To me, the central challenge remains unchanged. Can we meet our accreditation requirements by providing our faculty and staff with guidelines and services that are useful in improving the educational outcomes of our CME activities? Besides maintaining the independence of CME from commercial interests, can CME program managers add value to medical education?

When it comes to the value of our CME requirements and guidelines, perception is reality. If the standards CME program managers develop are perceived as unnecessary bureaucratic overhead, they won't improve outcomes even if they could. If our educational standards and services are perceived as useful and valuable, they will motivate reflection, planning, and analysis that will produce positive results.

This sounds simple, but promoting CME requirements as something faculty should "want to" do as opposed to something that they "have to" do is not easy. CME program managers need to be coalition builders and salespeople. We need to collect feedback, optimize our educational planning and evaluation processes, and evangelize their features and benefits.

The updated criteria increase the amount of work and costs to run a CME program. So while the challenge remains the same, the stakes are higher. And more work won't sell itself.

Thursday, February 8, 2007

CME Disambiguation Glossary: Disclosure

In CME, some words have more than one meaning. This is the first entry in my periodic CME Disambiguation Glossary. My thanks to Wikipedia for promoting the word "disambiguation."

1. Disclosure: A person who writes or delivers CME content informing the sponsoring CME provider of relevant personal financial interests.

2. Disclosure: A person who select CME topics or speakers informing the sponsoring CME provider of relevant personal financial interests.

3. Disclosure: The CME provider informing CME learners of the relevant personal financial interests of persons who deliver or select CME content.

4. Disclosure: The CME provider informing CME learners of the sources of commercial support for the corresponding CME activity.

Tuesday, February 6, 2007

From Teaching to Learning: CME's Great Leap Forward

Continuing medical education (CME) is changing, or is trying to change, in a big way. The organization that sets standards for CME, the Accreditation Council for Continuing Medical Education (ACCME) requires educational programs that produce "real world" results. They want to see measurable changes in health care resulting from CME activities. So people like me who manage CME programs need to shift our attention from what is being taught to what is being learned.

This brings up an interesting issue: How do physicians learn? I suspect that much of what doctors learn is through conversations with other doctors and other informal interactions. In some ways this isn't a problem for CME providers. We can give doctors credit for "performance improvement" resulting from their informal learning as long as we can provide ACCME with adequate documentation. However, it is hard to see how this approach can be financially viable. CME providers are likely to spend far more on creating documentation and policies, and reviewing, filing and analyzing data, than we will be able to charge in fees for this service.
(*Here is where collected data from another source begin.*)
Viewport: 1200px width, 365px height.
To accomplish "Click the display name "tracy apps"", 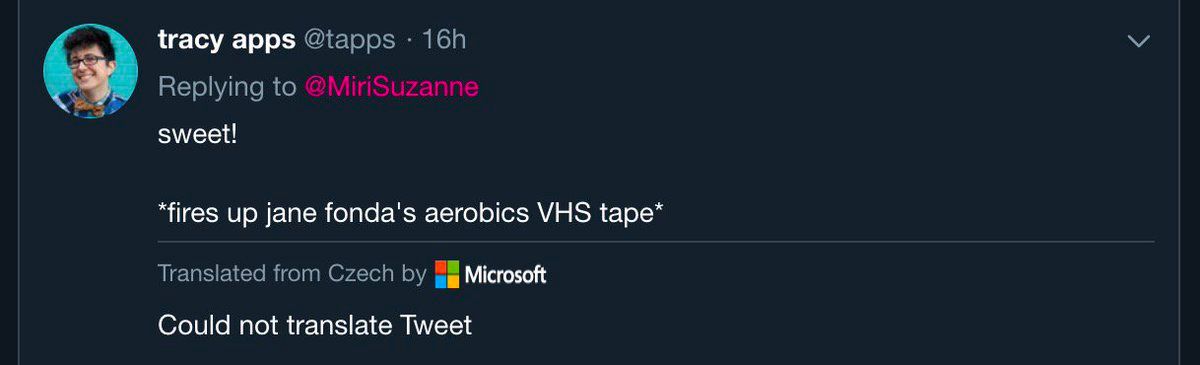I will point(226,40).
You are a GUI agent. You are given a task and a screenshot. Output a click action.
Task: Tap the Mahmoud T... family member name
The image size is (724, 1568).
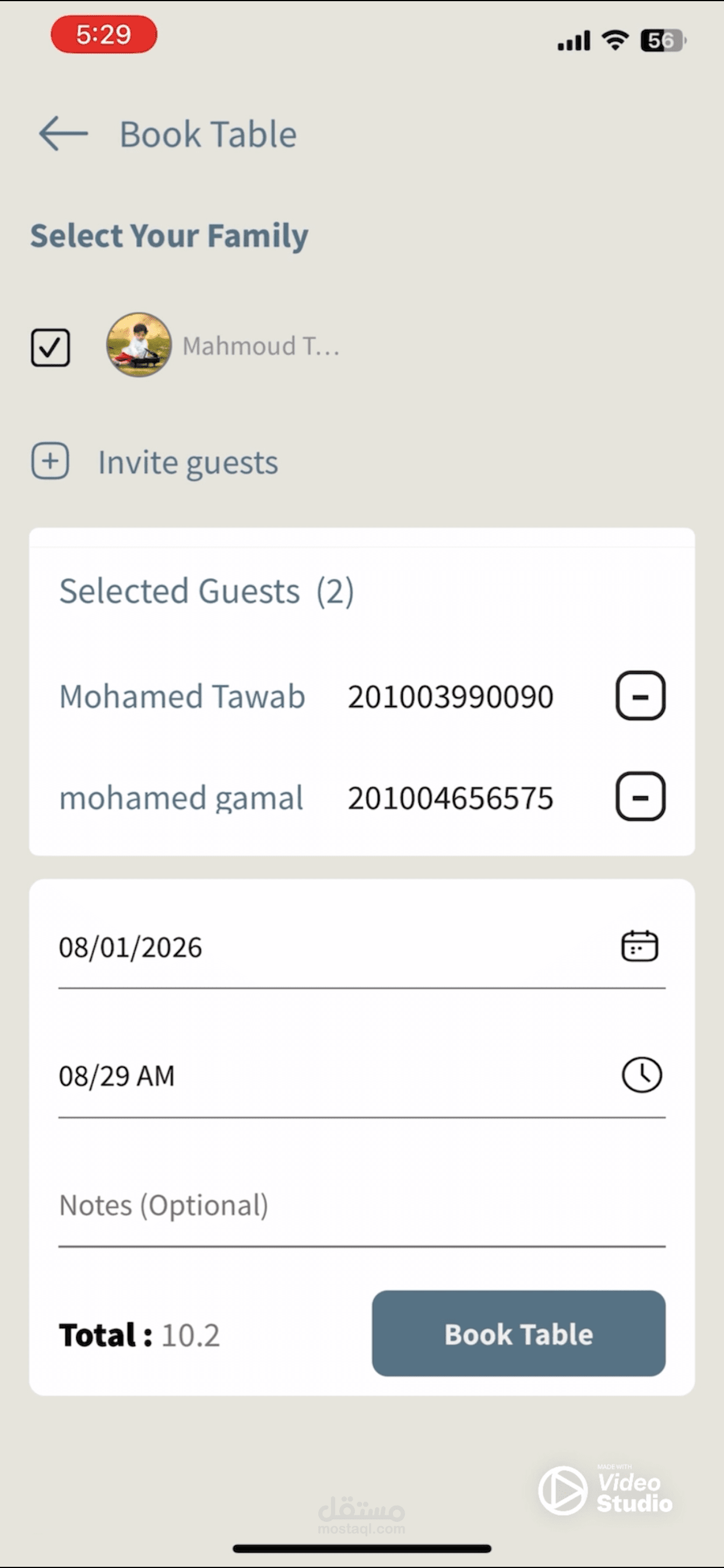261,346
The same issue comes up with giving CME credit to physicians for learning in preparation to deliver CME content. Sure, we can provide this service, but it will cost more to manage than it is likely to bring in.

Perhaps a solution is to produce traditional CME lectures, that make money from commercial support and registration fees, in conjunction with opportunities for informal learning. You can think of this in sales and marketing terms. Formal/traditional lectures are marketing. They get learners familiar and comfortable with new ideas. Informal conversations with colleagues are sales. This is where doctors really become convinced and committed to changes that will improve health care. CME providers need to collect data to give learners CME credit for both, and to find out what sources of data led to changes in health care practices.